1. Python, data science, & software engineering
Welcome to the course "Software Engineering for Data Scientists in Python".
My name's Adam Spannbauer. I’m a data scientist from Tennessee who likes to code in both R & Python.
In this course, we'll be covering software engineering concepts that can revolutionize your Data Science workflow.
2. Why software engineering?
So why should a Data Scientist care about the principles of Software Engineering?
3. Why software engineering?
Many Data Scientists, like myself, start in the world of math & statistics.
4. Why software engineering?
And soon after, you learn that communicating these technical ideas is just as important as understanding them yourself.
5. Why software engineering?
However, many Data Scientists are self-taught programmers who see coding as a means to an end; it's just a step to create a model or run a simulation.
6. Why software engineering?
But in reality, Software Engineering is a valuable skill that needs to be learned and practiced. This course will help build your software engineering skills by introducing some very important concepts.
7. Software engineering concepts
Three topics in particular that we'll cover are modularity, documentation, and testing.
Another topic worth mentioning is Version Control. We won't be covering it in this course, but I recommend checking out the dedicated DataCamp course to learn more about this powerful tool.
Let's define each of these concepts that we'll be covering.
8. Benefits of modularity
First was modularity.
To introduce modular code lets start by defining what it's not. Non-modular code can take the form of long, complicated, hard to read scripts and functions.
Programming becomes less complex when your code is divided into shorter functional units, and this is the whole idea behind modularity.
With modular code, not only does code become more readable but it becomes easier to fix when something breaks. Additionally, modular code is easier to take along with you to your next project; which allows you to save time by avoiding re-solving problems you've already solved in a previous project.
9. Modularity in python
We can write modular code in python by leveraging packages, classes, and methods.
In this example code, we import the pandas package.

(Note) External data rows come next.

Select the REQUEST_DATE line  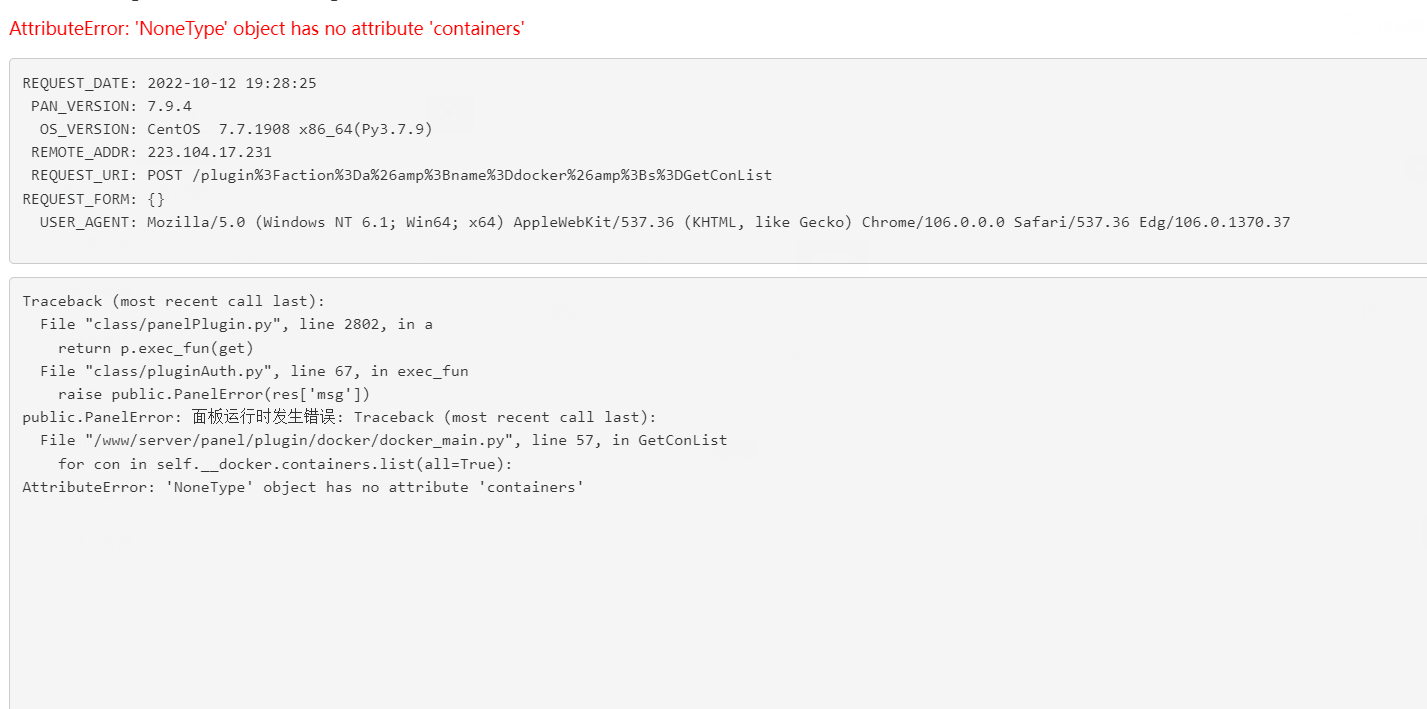[170, 83]
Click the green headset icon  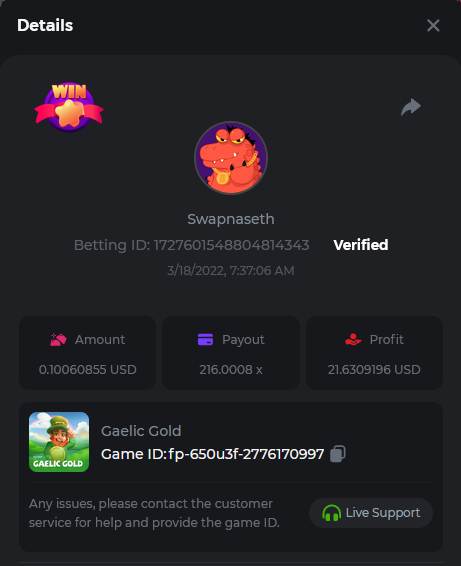pyautogui.click(x=331, y=513)
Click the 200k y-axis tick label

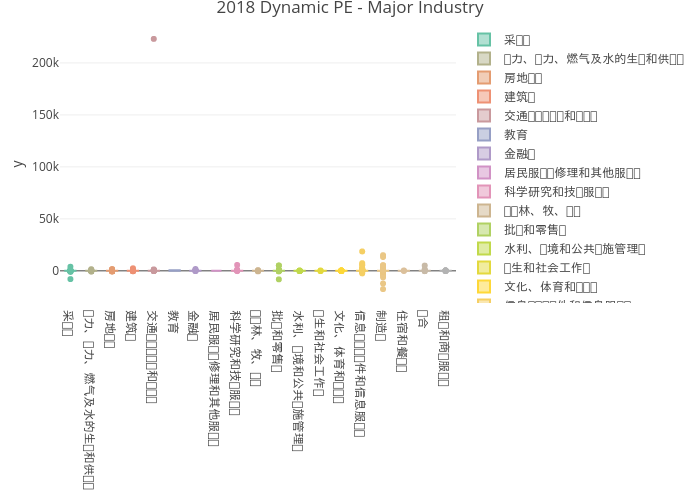pyautogui.click(x=45, y=62)
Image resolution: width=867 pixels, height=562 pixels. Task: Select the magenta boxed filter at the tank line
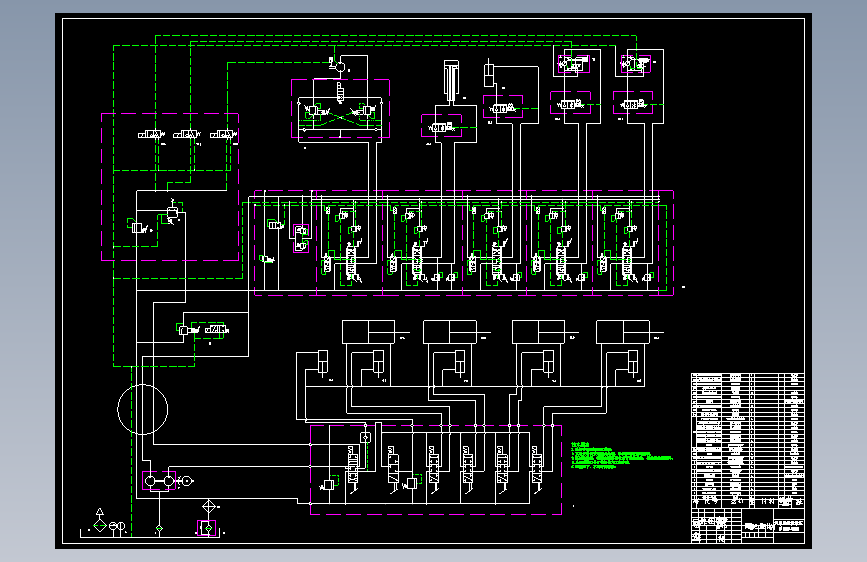pyautogui.click(x=207, y=528)
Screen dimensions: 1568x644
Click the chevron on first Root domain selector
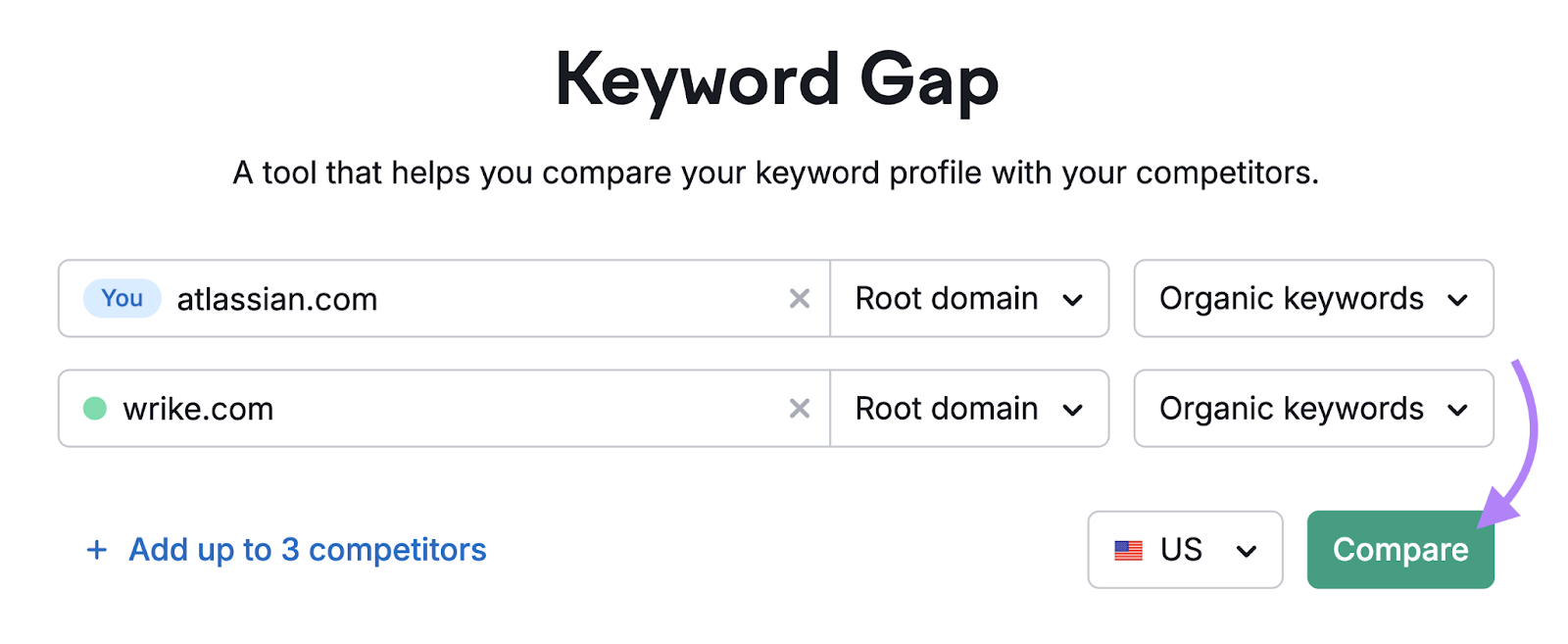pyautogui.click(x=1074, y=299)
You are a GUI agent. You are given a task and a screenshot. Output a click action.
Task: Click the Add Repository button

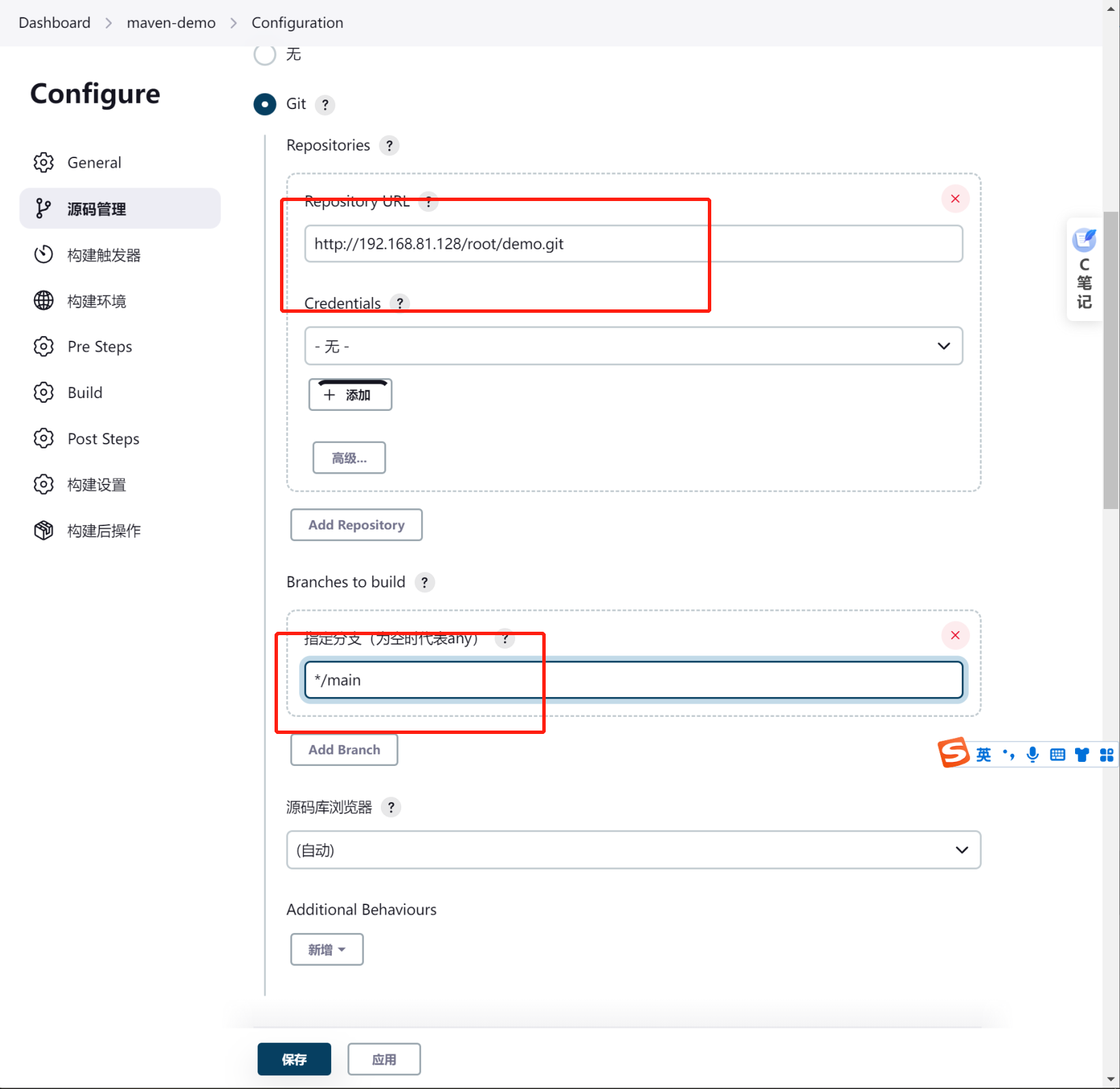[x=356, y=525]
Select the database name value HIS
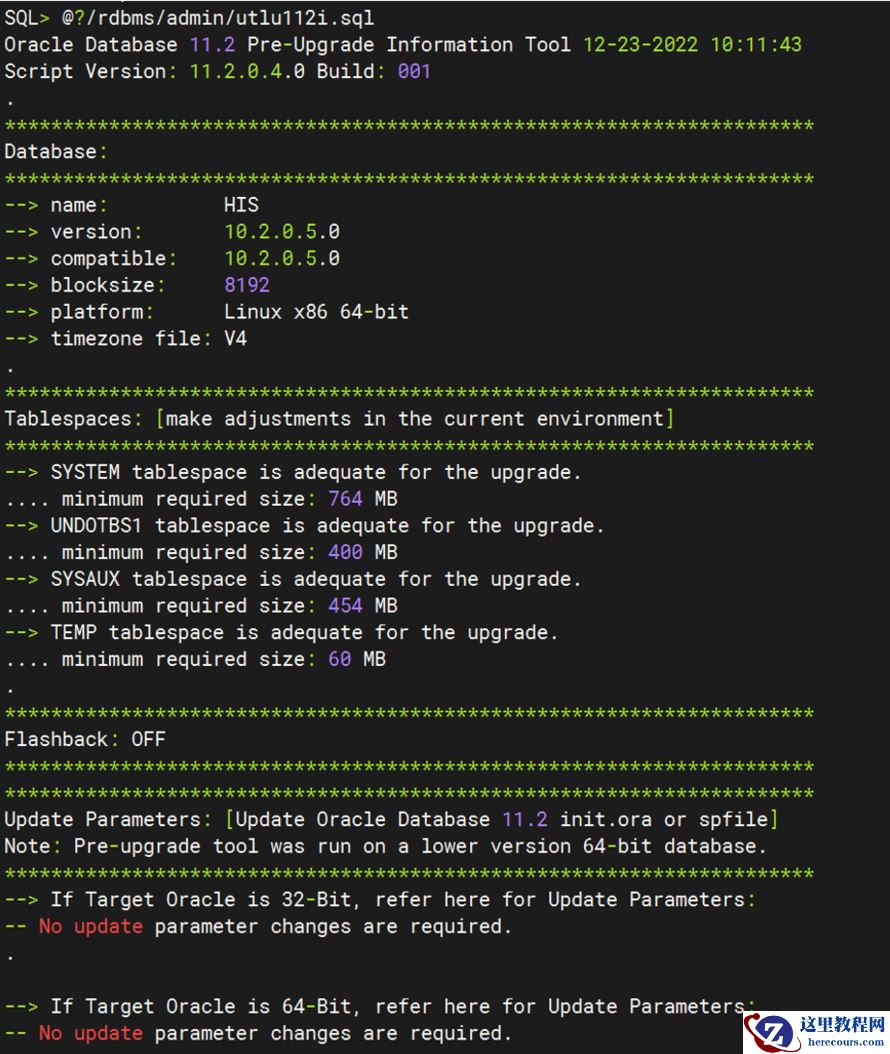 coord(241,205)
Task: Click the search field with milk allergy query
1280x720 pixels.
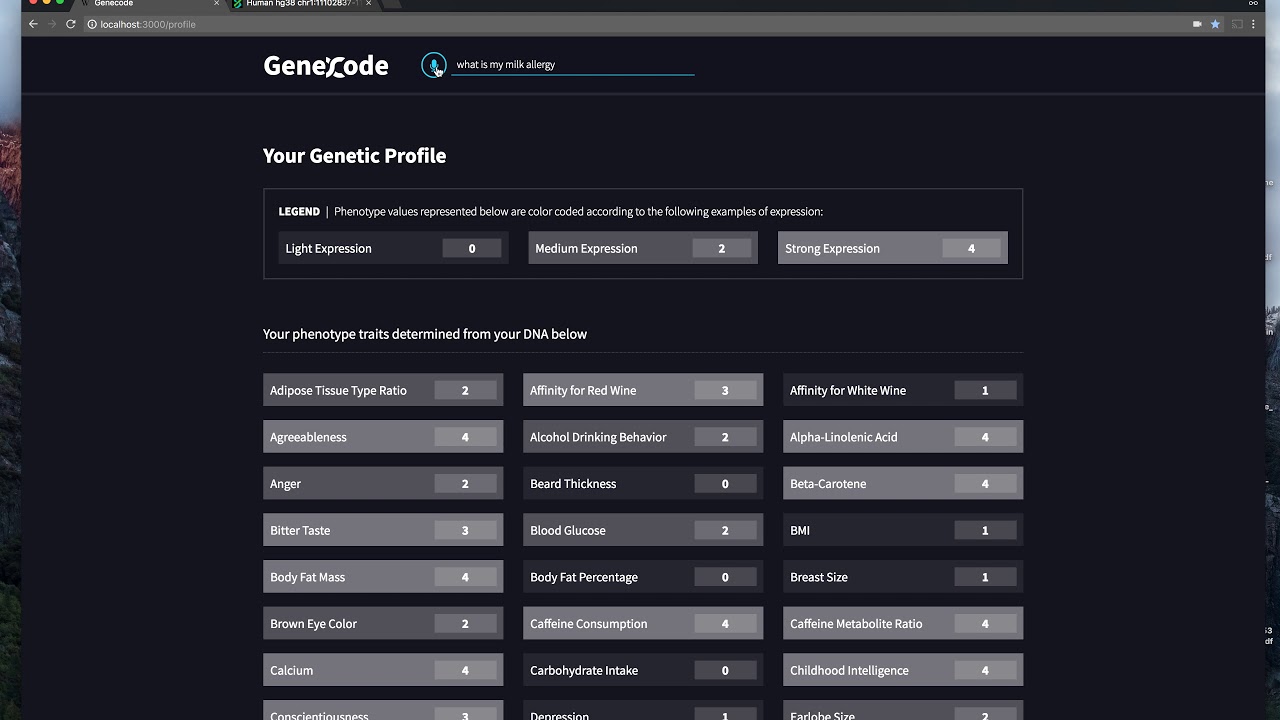Action: pos(572,65)
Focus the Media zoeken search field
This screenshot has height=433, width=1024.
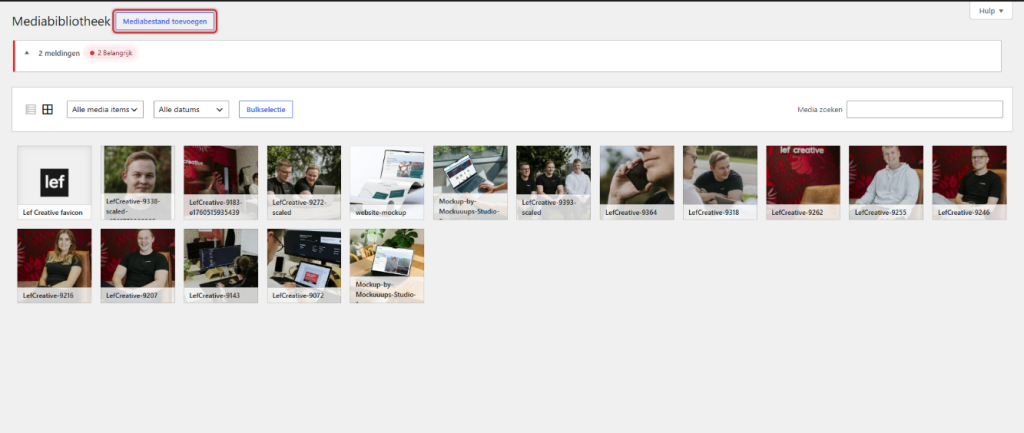(924, 110)
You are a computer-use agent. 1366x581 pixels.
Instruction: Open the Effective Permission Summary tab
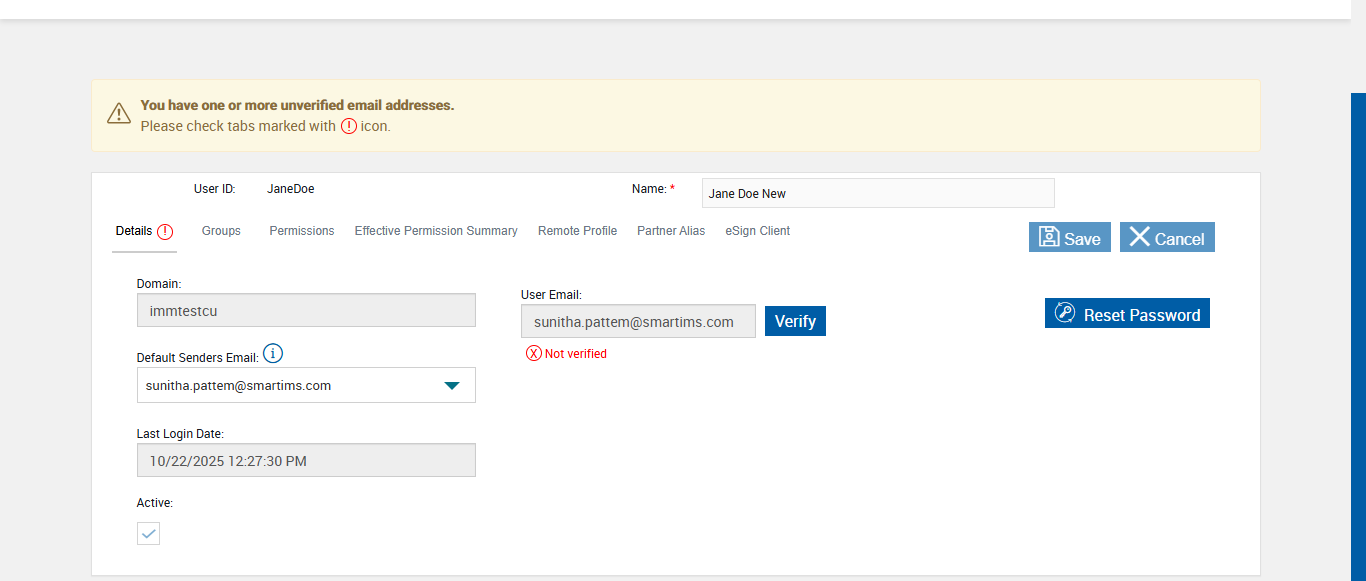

We create a new object using the powerful DataFrame class from pandas. Finally, we use the convenient plot method that comes built into the DataFrame class.
Later in this course, you'll write a fully functional python package using all these concepts to perform text analysis.
10. Benefits of documentation
If you work on a team or if you ever publish a project, then other people will need to read your code, and sometimes, the other person is just future you. Both future you and other people will have an easier time reading your project if you use good documentation practices.
In this course, we'll cover how to use comments, docstrings, and self-documenting code to document your Data Science python projects. A project using all these techniques can save a lot of confusion and frustration for everyone who touches the code.
11. Benefits of automated testing
The last software engineering concept we'll touch on is testing. One thing everyone learns is that people make mistakes. That's why pencils have erasers, why computers have spellcheck, and why software needs tests.
Often times data scientists will write some code, test it in the console once, and then never test it again. It's definitely worthwhile to perform these manual tests, but leveraging tools like the pytest package can automatically run and re-run your tests to ensure your code is working as intended even after adding new functionality.
12. Let's Review
Ok, we went over some pretty big topics. Let's do some exercises to review.